■ EXCERPT ■
The Estadio Tres de Marzo is a stadium in Zapopan, Jalisco, México. It is currently used for football and American football. The stadium is the home ground of Tecos of the Liga Premier de México, Halcones de Zapopan and Jaguares de Jalisco of the Liga de Balompié Mexicano and Reyes de Jalisco of the Liga de Fútbol Americano Profesional. It has a capacity of 18,779 and was constructed inside the campus of the Universidad Autónoma de Guadalajara.

History 
Construction of the Estadio Tres de Marzo began on 1971, when the newly founded football team of the Universidad Autónoma de Guadalajara (UAG), that back then played in the third tier of Mexican football, needed a stadium. The steel stands were prefabricated and had a capacity of around 3,000 people. The stadium was named to honor the establishing date of the UAG: 3 March 1935.

In 1973, in virtue of UAG ascending to the second level of Mexican football and according to a ruling from the Mexican Football Federation that demanded that Second Division teams must have a stadium with minimum capacity of 15,000 people, new concrete stands were constructed on the sides of the pitch.

■ WRITTEN TASK A ■
Set down everything in the Estadio Tres de Marzo text from "The Estadio Tres de Marzo is" down to "3 March 1935.", word for word.
■ WRITTEN TASK B ■
Answer these questions from the Estadio Tres de Marzo text:
(i) What is the stadium's capacity?
(ii) Which date does the stadium's name honor?
(iii) What minimum capacity did the Mexican Football Federation's ruling require of Second Division teams' stadiums?
■ WRITTEN TASK C ■
Please continue the Estadio Tres de Marzo text from its last sentence.
The listing after this comes from a separate source.

■ DATASET EXCERPT ■
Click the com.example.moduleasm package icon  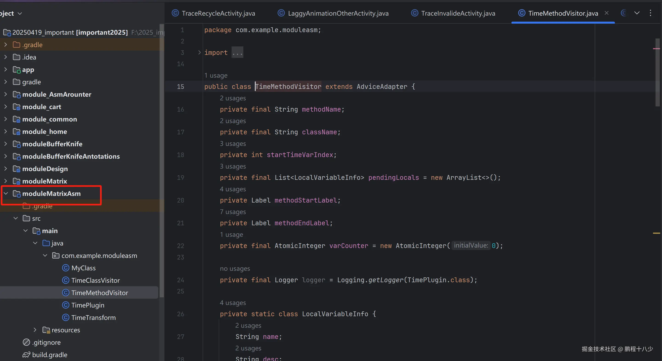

■ OUTPUT A ■
The Estadio Tres de Marzo is a stadium in Zapopan, Jalisco, México. It is currently used for football and American football. The stadium is the home ground of Tecos of the Liga Premier de México, Halcones de Zapopan and Jaguares de Jalisco of the Liga de Balompié Mexicano and Reyes de Jalisco of the Liga de Fútbol Americano Profesional. It has a capacity of 18,779 and was constructed inside the campus of the Universidad Autónoma de Guadalajara.

History 
Construction of the Estadio Tres de Marzo began on 1971, when the newly founded football team of the Universidad Autónoma de Guadalajara (UAG), that back then played in the third tier of Mexican football, needed a stadium. The steel stands were prefabricated and had a capacity of around 3,000 people. The stadium was named to honor the establishing date of the UAG: 3 March 1935.

■ OUTPUT B ■
(i) 18,779
(ii) 3 March 1935, the establishing date of the Universidad Autónoma de Guadalajara
(iii) 15,000 people

■ OUTPUT C ■
In 1975, after the Tecos de la UAG ascended to the Primera División de Mexico, the stands were once again remodeled in order to meet the minimum demands of the division which was 25,000 people.

The stadium once again went through renovation in order to accommodate the 1986 World Cup which brought the capacity to 30,015 people after new standing room areas were created.

In 1999, Estadio Tres de Marzo underwent its last major renovation which included improvements such as a new pitch and drainage system. The stadium earns its name for the founding date of the Universidad Autónoma de Guadalajara, On March 3, 1935.

Later, in 2009, Estadio Tres de Marzo was remodeled to fit the new modern look of Estudiantes Tecos and changed the stands' colors from being yellow and red, to wine red, while also drawing out the team's logo in the middle of both the east and west sides of the main stands.

In June 2020, Jaguares de Jalisco and Halcones de Zapopan of the Liga de Balompié Mexicano moved to the stadium. Jaguares de Jalisco and UAG invested money in renovations for the stadium.

In February 2022, ahead of the 2022 LFA season, the Reyes de Jalisco of the Liga de Fútbol Americano Profesional (LFA) announced that they would play in the stadium, becoming the first professional gridiron football team to do so.

1986 FIFA World Cup
It hosted 3 matches of the tournament.

Concerts

Facilities 
To account for being inside of UAG, a 4,000 vehicle parking lot is found along la Avenida de la Patria, which provides easy access to nearly the entire city of Guadalajara.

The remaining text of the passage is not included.